The authoritative leader is usually a visionary. His/her go-to phrase would be “Come with me”. His/her strengths lay in self-confidence, empathy and being able to catalyze change. The leader with such an approach will give clear directions towards the end goal. This is the recommended style for library management since it has the strongest positive impact, as it appeals to people rather than controlling and dominating them. The next style is the affiliate one, where the preferred method is to create harmony and build emotional bonds. For this leader people come first as the underlying emotional intelligence is characterized by empathy, building relationships and communication. This leadership style works best when there is a division or a rift in a team that needs to be healed or during times of great stress, to motivate people, by creating consensus and drawing people to work together. An affiliate leader within an academic library would be a community builder, who grows the team based on their shared values, thus strengthening the overall culture and climate.
The democratic leadership style prefers to forge cooperation through participation.
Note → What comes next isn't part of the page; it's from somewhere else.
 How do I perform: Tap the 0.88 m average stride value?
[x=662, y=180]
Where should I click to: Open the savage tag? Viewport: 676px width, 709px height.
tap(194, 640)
This type of leader is driven by tremendous ideals, rather than by common values. They try to draw in the conversations, to uncover the thoughts of their valuable employees. Their main competencies are collaboration, team building and communication. This leadership style is best used when aiming for librarians and other library staff to buy-in to the vision or consensus for the common objectives. On the other hand, is the pace-setting style, used by leaders who always set high standards for performance. These leaders’ best traits are conscientiousness, a strong drive to achieve and initiative, meaning they lead the way. Such executives seek quick results from a highly motivated and competent team. In a university library environment, this leadership style can often have a negative impact because the director or the manager is running ahead of the pack when the team itself may not be ready to keep up with the fast pace.
Lastly, there is the coaching leadership style. The preferred approach of such leaders is to develop people for the future. Their style in a phrase would be “Try this”. The acquired underlying emotional intelligence competency is empathy, self-awareness and developing others. This style performs at its best when help is needed to improve employee’s productivity or develop long-term strengths. The style has an overall positive impact on the climate of the team, because, in the case of library leaders, they will thrive to improve each member individually.
The directors, managers and senior members of the academic librarianship can assist the progress of their team by cultivating certain abilities such as communication, developing librarians, facilitating change, having a clear vision, cultural competence, and relationship building. As mentioned previously, there is no bad leadership style. However, if only one can be used, Goleman suggests using the authoritative one, and to try and avoid the coercive and peace-setting styles.
Hopefully this article has provided an extensive overview of emotional intelligence traits and the various leadership styles that can be implemented by an academic library executives, or even by the librarians and library staff themselves.